Um dos cartazes divulgados nas redes: “Se tem o bicho, dê um abraço. Espalhe a gripe a todos os judeus.” Holo-tosse. Foto: Direitos reservados.

 

Há milhares de conteúdos antissemitas “facilmente acessíveis, extremos e violentos” a circular nas redes sociais, alerta um relatório divulgado pela Community Security Trust (CST), uma instituição de proteção das comunidades judaicas, sediada no Reino Unido.

O relatório, divulgado quinta-feira, 11 de junho, e intitulado O Combustível do Ódio: o oculto mundo on-line que alimenta o terror de extrema-direita revela que este tipo de conteúdos é sobretudo veiculado em sites e redes sociais alternativas ao Facebook e ao Youtube, menos conhecidos e também menos regulamentados, como por exemplo o Telegram, o Gab, BitChute ou 4chan, mas que nem por isso deixam de estar completamente acessíveis a quem quiser encontrá-los.

“O conteúdo revelado no relatório é tão extremo, quer em termos de violência das imagens que encontrámos, quer na quantidade de antissemitismo explícito, que seria irresponsável da parte da CST publicá-lo na íntegra”, avança a instituição num comunicado.

A CST optou por enviar o relatório diretamente para a polícia, o governo e outras organizações de relevo na luta contra o extremismo, tendo divulgado publicamente apenas algumas das conclusões e exemplos dos materiais identificados.

Só no portal BitChute, os vídeos com conteúdos antissemtitas já foram vistos por mais de três milhões de pessoas, sublinham.
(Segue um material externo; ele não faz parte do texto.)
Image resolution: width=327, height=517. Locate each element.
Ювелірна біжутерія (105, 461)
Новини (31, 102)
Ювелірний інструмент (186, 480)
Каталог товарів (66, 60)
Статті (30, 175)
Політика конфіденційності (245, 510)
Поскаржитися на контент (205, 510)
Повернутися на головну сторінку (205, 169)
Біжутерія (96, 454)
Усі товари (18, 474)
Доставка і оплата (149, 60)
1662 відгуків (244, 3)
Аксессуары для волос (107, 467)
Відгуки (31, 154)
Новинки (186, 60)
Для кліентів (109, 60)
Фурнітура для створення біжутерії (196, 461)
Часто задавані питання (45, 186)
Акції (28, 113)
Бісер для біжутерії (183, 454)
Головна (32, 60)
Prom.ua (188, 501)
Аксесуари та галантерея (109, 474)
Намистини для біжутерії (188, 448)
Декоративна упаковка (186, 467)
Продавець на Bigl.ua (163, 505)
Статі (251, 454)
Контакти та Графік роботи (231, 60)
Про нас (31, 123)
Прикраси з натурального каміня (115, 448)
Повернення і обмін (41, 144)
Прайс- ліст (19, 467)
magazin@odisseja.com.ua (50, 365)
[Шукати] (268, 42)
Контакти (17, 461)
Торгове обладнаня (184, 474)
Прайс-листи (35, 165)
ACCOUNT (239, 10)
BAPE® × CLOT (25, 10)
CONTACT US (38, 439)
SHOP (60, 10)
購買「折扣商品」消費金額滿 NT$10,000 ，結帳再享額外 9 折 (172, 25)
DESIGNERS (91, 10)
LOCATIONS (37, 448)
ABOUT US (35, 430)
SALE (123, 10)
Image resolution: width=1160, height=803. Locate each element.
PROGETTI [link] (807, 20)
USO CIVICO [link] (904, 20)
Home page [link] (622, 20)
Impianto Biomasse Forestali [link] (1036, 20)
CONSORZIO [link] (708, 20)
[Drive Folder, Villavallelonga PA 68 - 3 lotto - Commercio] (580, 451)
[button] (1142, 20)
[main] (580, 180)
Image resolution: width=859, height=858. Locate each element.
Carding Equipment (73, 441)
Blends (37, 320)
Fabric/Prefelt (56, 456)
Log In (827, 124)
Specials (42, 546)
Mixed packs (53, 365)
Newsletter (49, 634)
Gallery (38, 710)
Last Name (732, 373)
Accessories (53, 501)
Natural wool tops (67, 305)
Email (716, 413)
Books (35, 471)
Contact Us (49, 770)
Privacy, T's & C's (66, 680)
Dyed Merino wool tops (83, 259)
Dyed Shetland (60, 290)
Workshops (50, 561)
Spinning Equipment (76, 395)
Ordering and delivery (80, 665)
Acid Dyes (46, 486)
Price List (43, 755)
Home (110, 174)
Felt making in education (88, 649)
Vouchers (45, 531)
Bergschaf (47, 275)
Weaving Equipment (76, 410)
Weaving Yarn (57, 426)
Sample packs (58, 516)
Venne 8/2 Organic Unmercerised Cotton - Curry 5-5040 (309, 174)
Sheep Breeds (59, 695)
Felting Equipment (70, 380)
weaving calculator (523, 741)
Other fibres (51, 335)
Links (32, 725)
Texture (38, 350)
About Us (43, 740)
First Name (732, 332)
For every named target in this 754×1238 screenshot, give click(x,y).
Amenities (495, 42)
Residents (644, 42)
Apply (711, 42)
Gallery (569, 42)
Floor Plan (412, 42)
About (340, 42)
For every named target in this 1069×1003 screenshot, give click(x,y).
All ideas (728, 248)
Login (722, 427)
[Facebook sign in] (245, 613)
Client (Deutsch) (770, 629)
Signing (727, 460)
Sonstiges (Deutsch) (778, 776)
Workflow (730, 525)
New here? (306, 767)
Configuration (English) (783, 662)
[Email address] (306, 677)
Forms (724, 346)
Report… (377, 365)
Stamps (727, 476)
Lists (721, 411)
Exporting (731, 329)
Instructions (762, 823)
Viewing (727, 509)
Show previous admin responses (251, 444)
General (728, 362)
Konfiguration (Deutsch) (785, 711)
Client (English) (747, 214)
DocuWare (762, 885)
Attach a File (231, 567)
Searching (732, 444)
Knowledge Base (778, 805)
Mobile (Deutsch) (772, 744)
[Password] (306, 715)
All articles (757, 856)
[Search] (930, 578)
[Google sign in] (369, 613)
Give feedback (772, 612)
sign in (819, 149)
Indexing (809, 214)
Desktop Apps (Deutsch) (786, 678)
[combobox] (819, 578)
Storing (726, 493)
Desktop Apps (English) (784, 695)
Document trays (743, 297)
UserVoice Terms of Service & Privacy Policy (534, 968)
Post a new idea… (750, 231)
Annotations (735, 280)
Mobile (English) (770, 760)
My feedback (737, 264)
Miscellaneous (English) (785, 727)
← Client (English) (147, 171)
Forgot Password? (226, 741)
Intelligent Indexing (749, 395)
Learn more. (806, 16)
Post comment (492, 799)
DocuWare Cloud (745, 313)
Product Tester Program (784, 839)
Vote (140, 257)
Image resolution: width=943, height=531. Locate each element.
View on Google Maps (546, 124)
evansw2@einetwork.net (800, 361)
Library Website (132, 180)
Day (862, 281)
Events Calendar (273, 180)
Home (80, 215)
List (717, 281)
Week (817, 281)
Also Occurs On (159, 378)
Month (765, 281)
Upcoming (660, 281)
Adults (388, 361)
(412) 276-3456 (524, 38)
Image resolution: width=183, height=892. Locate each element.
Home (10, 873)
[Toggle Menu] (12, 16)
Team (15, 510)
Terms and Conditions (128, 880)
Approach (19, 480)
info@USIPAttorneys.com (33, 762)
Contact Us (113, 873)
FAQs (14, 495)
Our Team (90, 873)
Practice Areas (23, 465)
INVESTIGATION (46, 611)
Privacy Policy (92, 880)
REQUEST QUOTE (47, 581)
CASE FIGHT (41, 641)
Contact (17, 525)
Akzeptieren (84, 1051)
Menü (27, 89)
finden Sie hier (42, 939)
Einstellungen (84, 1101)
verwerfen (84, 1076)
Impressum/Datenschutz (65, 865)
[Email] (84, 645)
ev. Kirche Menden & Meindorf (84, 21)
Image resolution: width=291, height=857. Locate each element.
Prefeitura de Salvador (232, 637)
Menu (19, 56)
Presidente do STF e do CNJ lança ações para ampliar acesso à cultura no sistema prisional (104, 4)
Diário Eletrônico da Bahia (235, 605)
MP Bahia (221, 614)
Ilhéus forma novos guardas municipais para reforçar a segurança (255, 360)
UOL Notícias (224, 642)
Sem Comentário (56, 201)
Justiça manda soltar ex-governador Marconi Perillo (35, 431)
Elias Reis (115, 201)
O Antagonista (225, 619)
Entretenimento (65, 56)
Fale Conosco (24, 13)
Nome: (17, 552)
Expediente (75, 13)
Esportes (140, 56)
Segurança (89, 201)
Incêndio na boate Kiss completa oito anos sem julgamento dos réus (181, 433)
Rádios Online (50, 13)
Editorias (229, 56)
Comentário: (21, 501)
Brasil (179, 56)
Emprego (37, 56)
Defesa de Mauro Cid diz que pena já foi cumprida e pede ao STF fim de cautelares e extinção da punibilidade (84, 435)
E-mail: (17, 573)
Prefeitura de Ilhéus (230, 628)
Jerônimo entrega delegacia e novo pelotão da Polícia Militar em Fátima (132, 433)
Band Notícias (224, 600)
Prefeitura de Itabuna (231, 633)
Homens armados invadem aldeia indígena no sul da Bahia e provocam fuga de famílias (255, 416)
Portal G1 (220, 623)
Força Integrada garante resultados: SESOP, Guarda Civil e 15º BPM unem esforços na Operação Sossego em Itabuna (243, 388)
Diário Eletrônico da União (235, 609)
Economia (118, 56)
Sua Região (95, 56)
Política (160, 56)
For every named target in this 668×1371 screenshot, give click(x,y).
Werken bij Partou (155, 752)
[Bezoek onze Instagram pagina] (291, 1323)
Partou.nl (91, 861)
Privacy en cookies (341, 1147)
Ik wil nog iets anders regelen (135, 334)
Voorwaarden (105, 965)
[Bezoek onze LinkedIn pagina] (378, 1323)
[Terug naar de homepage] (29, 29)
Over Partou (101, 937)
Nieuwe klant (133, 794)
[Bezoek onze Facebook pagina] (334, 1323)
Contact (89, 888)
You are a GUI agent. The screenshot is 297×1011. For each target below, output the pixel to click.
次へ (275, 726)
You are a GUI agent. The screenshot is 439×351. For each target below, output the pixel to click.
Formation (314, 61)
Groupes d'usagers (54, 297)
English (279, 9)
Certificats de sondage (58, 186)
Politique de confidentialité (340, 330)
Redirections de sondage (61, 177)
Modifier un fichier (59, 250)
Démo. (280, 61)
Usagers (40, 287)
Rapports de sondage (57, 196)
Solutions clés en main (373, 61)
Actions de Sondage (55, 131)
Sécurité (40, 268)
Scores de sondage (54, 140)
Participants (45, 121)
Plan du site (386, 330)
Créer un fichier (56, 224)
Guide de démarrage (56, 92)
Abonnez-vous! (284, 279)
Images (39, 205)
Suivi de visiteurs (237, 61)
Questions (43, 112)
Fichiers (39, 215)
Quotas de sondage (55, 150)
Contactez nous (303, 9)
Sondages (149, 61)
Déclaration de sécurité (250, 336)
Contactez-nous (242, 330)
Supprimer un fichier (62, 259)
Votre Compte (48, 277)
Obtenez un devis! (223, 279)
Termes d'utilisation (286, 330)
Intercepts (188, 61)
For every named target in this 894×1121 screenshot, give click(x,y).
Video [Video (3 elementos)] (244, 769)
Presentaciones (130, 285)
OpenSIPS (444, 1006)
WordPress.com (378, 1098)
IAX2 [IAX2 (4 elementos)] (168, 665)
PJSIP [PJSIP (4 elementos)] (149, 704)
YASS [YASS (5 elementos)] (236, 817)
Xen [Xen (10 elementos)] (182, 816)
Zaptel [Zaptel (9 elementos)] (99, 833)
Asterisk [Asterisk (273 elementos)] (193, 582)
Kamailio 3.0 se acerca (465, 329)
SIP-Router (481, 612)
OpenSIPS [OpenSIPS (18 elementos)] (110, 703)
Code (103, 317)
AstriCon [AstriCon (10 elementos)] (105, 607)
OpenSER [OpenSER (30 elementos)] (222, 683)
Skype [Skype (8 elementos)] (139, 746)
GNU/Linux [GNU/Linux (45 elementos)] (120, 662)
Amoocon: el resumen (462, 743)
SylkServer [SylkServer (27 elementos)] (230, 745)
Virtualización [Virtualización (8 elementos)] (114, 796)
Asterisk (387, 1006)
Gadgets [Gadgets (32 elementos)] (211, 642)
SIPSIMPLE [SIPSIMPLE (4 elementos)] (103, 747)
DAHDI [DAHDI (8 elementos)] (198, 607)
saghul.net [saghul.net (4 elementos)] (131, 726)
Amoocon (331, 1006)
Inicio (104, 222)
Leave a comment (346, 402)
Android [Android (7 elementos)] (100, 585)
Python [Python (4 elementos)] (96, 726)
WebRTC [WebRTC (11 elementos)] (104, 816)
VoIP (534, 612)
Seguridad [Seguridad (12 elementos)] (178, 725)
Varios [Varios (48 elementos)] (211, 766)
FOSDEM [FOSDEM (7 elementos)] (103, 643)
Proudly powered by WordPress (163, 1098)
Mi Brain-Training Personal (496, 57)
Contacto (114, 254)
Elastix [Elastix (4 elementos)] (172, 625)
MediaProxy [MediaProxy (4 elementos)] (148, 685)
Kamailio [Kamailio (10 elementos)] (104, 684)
Em todas as plataformas, foram encontradas filmagens de ataques a sinagogas e mesquitas, onde se multiplicam os comentários a elogiar os responsáveis pelos crimes.

“Trata-se de um movimento global que já perpetrou ataques terroristas a sinagogas, mesquitas e outras minorias na Europa, América do Norte e Nova Zelândia. Os autores desses ataques são considerados heróis pelos extremistas de direita em todo o mundo, que comemoram as suas ações e se encorajam mutuamente a imitá-las”, denuncia a CST.

“Grande parte desse combustível de ódio online promove teorias da conspiração perigosas sobre judeus e outras minorias: as mesmas teorias da conspiração que inspiraram ataques mortais em todo o mundo nos últimos dois anos”.